>>>>>

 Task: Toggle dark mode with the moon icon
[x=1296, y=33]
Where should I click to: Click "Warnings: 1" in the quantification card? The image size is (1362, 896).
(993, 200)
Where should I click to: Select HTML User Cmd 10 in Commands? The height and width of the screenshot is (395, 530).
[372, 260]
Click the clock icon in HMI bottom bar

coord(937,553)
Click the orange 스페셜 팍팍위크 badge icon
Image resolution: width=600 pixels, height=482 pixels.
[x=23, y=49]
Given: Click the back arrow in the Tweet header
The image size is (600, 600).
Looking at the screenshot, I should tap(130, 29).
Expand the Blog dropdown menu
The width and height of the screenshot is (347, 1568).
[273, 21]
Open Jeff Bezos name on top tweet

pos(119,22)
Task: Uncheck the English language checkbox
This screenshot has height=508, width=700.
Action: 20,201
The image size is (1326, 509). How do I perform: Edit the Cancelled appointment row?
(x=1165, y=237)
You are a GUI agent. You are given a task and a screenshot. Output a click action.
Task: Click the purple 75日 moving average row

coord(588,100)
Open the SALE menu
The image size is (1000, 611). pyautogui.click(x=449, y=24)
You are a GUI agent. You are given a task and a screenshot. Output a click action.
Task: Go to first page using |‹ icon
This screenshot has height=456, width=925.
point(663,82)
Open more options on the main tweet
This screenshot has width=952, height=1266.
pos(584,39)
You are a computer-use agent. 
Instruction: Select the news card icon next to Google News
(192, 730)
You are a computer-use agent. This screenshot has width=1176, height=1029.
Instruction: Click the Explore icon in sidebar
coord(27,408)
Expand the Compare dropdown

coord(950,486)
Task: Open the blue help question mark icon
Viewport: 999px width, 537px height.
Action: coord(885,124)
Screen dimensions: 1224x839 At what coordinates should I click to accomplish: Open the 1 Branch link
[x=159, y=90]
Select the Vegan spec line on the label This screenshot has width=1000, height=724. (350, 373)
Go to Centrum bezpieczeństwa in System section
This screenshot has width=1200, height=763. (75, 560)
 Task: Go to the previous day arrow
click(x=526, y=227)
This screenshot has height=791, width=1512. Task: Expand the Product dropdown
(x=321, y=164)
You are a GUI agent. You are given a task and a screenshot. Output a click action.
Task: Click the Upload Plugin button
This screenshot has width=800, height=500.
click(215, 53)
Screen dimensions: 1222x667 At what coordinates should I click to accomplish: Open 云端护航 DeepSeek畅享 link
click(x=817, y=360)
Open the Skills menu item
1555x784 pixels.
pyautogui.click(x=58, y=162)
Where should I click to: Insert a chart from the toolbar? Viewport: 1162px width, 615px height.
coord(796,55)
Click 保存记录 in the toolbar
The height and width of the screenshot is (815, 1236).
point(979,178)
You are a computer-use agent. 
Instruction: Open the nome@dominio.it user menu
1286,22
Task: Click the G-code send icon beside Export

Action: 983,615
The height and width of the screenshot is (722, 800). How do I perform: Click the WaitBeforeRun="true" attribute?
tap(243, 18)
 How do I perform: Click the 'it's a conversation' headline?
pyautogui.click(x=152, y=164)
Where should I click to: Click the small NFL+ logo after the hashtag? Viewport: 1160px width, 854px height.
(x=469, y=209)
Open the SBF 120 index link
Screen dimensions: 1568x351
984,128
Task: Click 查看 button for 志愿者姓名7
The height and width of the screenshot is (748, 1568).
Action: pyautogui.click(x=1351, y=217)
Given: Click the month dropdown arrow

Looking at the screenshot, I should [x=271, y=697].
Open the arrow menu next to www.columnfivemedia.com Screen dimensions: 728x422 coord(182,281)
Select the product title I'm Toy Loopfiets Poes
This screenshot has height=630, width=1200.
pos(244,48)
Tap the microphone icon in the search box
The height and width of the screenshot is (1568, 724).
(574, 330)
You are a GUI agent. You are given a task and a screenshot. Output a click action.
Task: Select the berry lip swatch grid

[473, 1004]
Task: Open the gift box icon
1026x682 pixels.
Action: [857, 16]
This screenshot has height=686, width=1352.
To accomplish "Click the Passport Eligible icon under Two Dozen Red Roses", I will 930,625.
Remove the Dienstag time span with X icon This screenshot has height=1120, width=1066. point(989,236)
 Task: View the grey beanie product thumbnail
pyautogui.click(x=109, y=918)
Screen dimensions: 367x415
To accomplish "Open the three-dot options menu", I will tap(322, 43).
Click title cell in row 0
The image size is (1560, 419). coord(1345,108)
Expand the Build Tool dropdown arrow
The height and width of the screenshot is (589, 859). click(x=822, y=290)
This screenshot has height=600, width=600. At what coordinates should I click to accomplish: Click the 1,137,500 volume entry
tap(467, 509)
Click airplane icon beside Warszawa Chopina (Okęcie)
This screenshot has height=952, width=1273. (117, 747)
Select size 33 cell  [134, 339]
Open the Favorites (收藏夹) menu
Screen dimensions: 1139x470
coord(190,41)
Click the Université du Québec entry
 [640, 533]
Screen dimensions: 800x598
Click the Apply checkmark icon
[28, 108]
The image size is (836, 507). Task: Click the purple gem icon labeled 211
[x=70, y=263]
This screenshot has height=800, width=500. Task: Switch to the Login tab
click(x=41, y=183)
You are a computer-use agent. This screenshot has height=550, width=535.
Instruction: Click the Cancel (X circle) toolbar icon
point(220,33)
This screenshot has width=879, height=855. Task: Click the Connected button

<<<<<

• _What is required_:
Give back every line of the data above exactly as written.

• _Problem solution_:
 Task: Toggle dark mode with the moon icon
[x=1296, y=33]
Where should I click to: Click "Warnings: 1" in the quantification card? The image size is (1362, 896).
(993, 200)
Where should I click to: Select HTML User Cmd 10 in Commands? The height and width of the screenshot is (395, 530).
[372, 260]
Click the clock icon in HMI bottom bar

coord(937,553)
Click the orange 스페셜 팍팍위크 badge icon
Image resolution: width=600 pixels, height=482 pixels.
[x=23, y=49]
Given: Click the back arrow in the Tweet header
The image size is (600, 600).
Looking at the screenshot, I should tap(130, 29).
Expand the Blog dropdown menu
The width and height of the screenshot is (347, 1568).
[273, 21]
Open Jeff Bezos name on top tweet

pos(119,22)
Task: Uncheck the English language checkbox
This screenshot has height=508, width=700.
Action: 20,201
The image size is (1326, 509). How do I perform: Edit the Cancelled appointment row?
(x=1165, y=237)
You are a GUI agent. You are given a task and a screenshot. Output a click action.
Task: Click the purple 75日 moving average row

coord(588,100)
Open the SALE menu
The image size is (1000, 611). pyautogui.click(x=449, y=24)
You are a GUI agent. You are given a task and a screenshot. Output a click action.
Task: Go to first page using |‹ icon
This screenshot has height=456, width=925.
point(663,82)
Open more options on the main tweet
This screenshot has width=952, height=1266.
pos(584,39)
You are a computer-use agent. 
Instruction: Select the news card icon next to Google News
(192, 730)
You are a computer-use agent. This screenshot has width=1176, height=1029.
Instruction: Click the Explore icon in sidebar
coord(27,408)
Expand the Compare dropdown

coord(950,486)
Task: Open the blue help question mark icon
Viewport: 999px width, 537px height.
Action: coord(885,124)
Screen dimensions: 1224x839 At what coordinates should I click to accomplish: Open the 1 Branch link
[x=159, y=90]
Select the Vegan spec line on the label This screenshot has width=1000, height=724. (350, 373)
Go to Centrum bezpieczeństwa in System section
This screenshot has width=1200, height=763. (75, 560)
 Task: Go to the previous day arrow
click(x=526, y=227)
This screenshot has height=791, width=1512. Task: Expand the Product dropdown
(x=321, y=164)
You are a GUI agent. You are given a task and a screenshot. Output a click action.
Task: Click the Upload Plugin button
This screenshot has width=800, height=500.
click(215, 53)
Screen dimensions: 1222x667 At what coordinates should I click to accomplish: Open 云端护航 DeepSeek畅享 link
click(x=817, y=360)
Open the Skills menu item
1555x784 pixels.
pyautogui.click(x=58, y=162)
Where should I click to: Insert a chart from the toolbar? Viewport: 1162px width, 615px height.
coord(796,55)
Click 保存记录 in the toolbar
The height and width of the screenshot is (815, 1236).
point(979,178)
You are a computer-use agent. 
Instruction: Open the nome@dominio.it user menu
1286,22
Task: Click the G-code send icon beside Export

Action: 983,615
The height and width of the screenshot is (722, 800). How do I perform: Click the WaitBeforeRun="true" attribute?
tap(243, 18)
 How do I perform: Click the 'it's a conversation' headline?
pyautogui.click(x=152, y=164)
Where should I click to: Click the small NFL+ logo after the hashtag? Viewport: 1160px width, 854px height.
(x=469, y=209)
Open the SBF 120 index link
Screen dimensions: 1568x351
984,128
Task: Click 查看 button for 志愿者姓名7
The height and width of the screenshot is (748, 1568).
Action: pyautogui.click(x=1351, y=217)
Given: Click the month dropdown arrow

Looking at the screenshot, I should [x=271, y=697].
Open the arrow menu next to www.columnfivemedia.com Screen dimensions: 728x422 coord(182,281)
Select the product title I'm Toy Loopfiets Poes
This screenshot has height=630, width=1200.
pos(244,48)
Tap the microphone icon in the search box
The height and width of the screenshot is (1568, 724).
(574, 330)
You are a GUI agent. You are given a task and a screenshot. Output a click action.
Task: Select the berry lip swatch grid

[473, 1004]
Task: Open the gift box icon
1026x682 pixels.
Action: [857, 16]
This screenshot has height=686, width=1352.
To accomplish "Click the Passport Eligible icon under Two Dozen Red Roses", I will 930,625.
Remove the Dienstag time span with X icon This screenshot has height=1120, width=1066. point(989,236)
 Task: View the grey beanie product thumbnail
pyautogui.click(x=109, y=918)
Screen dimensions: 367x415
To accomplish "Open the three-dot options menu", I will tap(322, 43).
Click title cell in row 0
The image size is (1560, 419). coord(1345,108)
Expand the Build Tool dropdown arrow
The height and width of the screenshot is (589, 859). click(x=822, y=290)
This screenshot has height=600, width=600. At what coordinates should I click to accomplish: Click the 1,137,500 volume entry
tap(467, 509)
Click airplane icon beside Warszawa Chopina (Okęcie)
This screenshot has height=952, width=1273. (117, 747)
Select size 33 cell  [134, 339]
Open the Favorites (收藏夹) menu
Screen dimensions: 1139x470
coord(190,41)
Click the Université du Québec entry
 [640, 533]
Screen dimensions: 800x598
Click the Apply checkmark icon
[28, 108]
The image size is (836, 507). Task: Click the purple gem icon labeled 211
[x=70, y=263]
This screenshot has height=800, width=500. Task: Switch to the Login tab
click(x=41, y=183)
You are a computer-use agent. This screenshot has height=550, width=535.
Instruction: Click the Cancel (X circle) toolbar icon
point(220,33)
This screenshot has width=879, height=855. Task: Click the Connected button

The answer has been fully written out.